Segment Open

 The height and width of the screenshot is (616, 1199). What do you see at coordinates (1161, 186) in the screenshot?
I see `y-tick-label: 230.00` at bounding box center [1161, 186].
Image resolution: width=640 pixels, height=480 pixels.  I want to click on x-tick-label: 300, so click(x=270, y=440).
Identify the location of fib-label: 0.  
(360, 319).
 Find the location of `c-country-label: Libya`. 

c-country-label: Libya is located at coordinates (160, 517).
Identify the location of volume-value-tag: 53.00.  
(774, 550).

Segment Closed
Segment Open

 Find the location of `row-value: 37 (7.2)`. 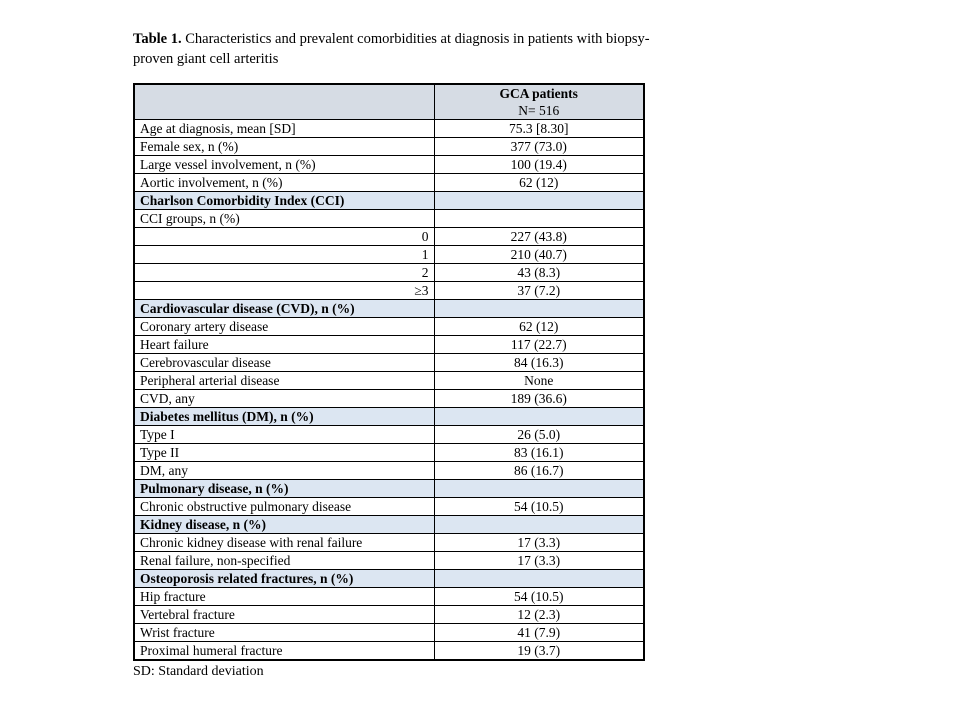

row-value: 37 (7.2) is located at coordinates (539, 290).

Segment Closed

Task objective: Please edit the material starting with the line that contains "The height and" and going on through the line that contains "c-country-label: Libya is", changing "Identify" to "Determine" and leaving all else as it is. Return only those lines.

Task answer:
 The height and width of the screenshot is (616, 1199). What do you see at coordinates (1161, 186) in the screenshot?
I see `y-tick-label: 230.00` at bounding box center [1161, 186].
Image resolution: width=640 pixels, height=480 pixels.  I want to click on x-tick-label: 300, so click(x=270, y=440).
Determine the location of fib-label: 0.  
(360, 319).
 Find the location of `c-country-label: Libya`. 

c-country-label: Libya is located at coordinates (160, 517).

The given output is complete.